WHAT THE TASK ASKS — The material below holds pictures, which are to be left out; copy exactly the lines from the one with "Given: Select the Home icon in the toolbar" through the one with "Task: Bookmark this page with the star".

INPUT FOR THIS TASK —
===
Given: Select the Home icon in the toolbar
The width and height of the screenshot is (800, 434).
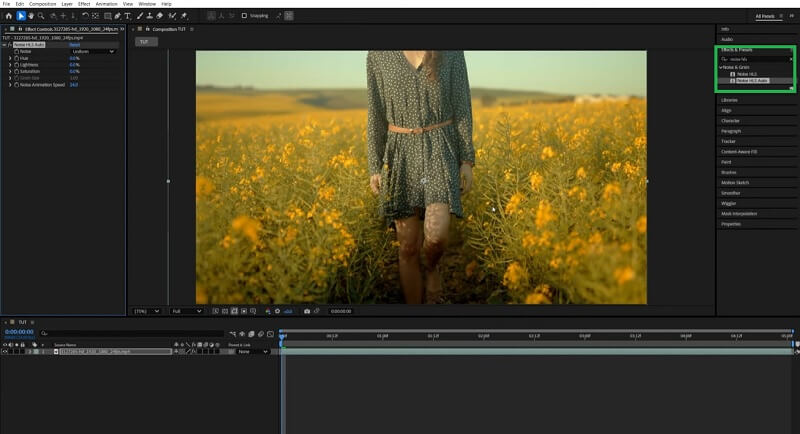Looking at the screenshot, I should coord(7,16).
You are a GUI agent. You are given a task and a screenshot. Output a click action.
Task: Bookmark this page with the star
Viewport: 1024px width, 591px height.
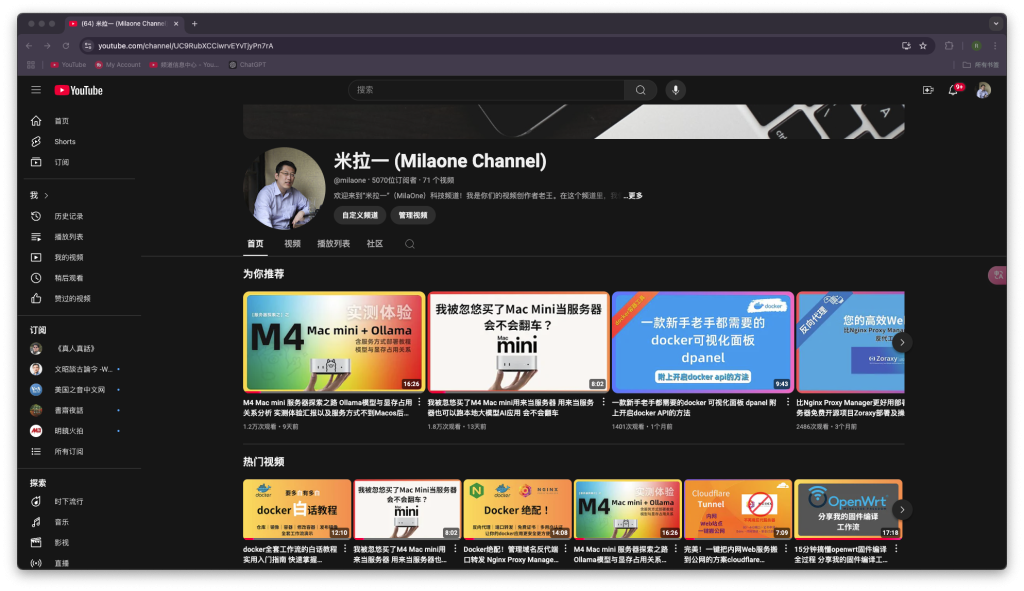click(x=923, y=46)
===
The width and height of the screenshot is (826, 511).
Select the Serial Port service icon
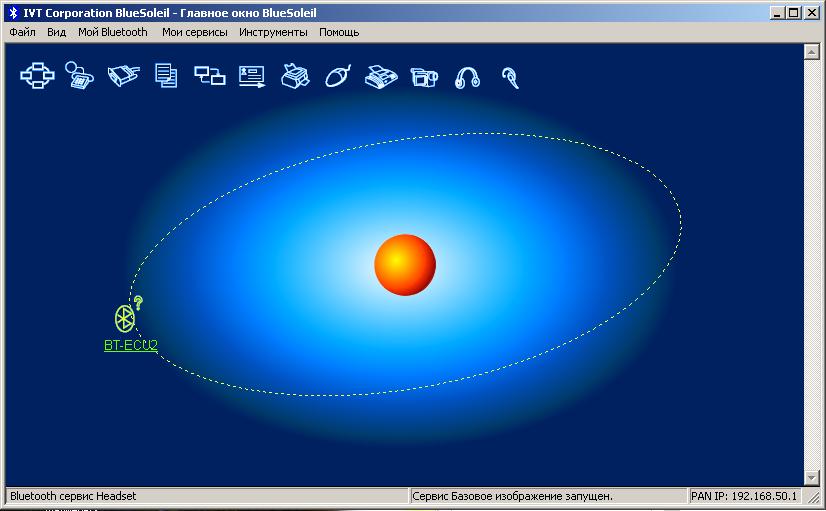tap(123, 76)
===
RESULT OF THIS EXERCISE —
Given: Select the Home icon in the toolbar
The width and height of the screenshot is (800, 434).
Looking at the screenshot, I should coord(7,16).
You are a GUI agent. You are given a task and a screenshot. Output a click action.
Task: Bookmark this page with the star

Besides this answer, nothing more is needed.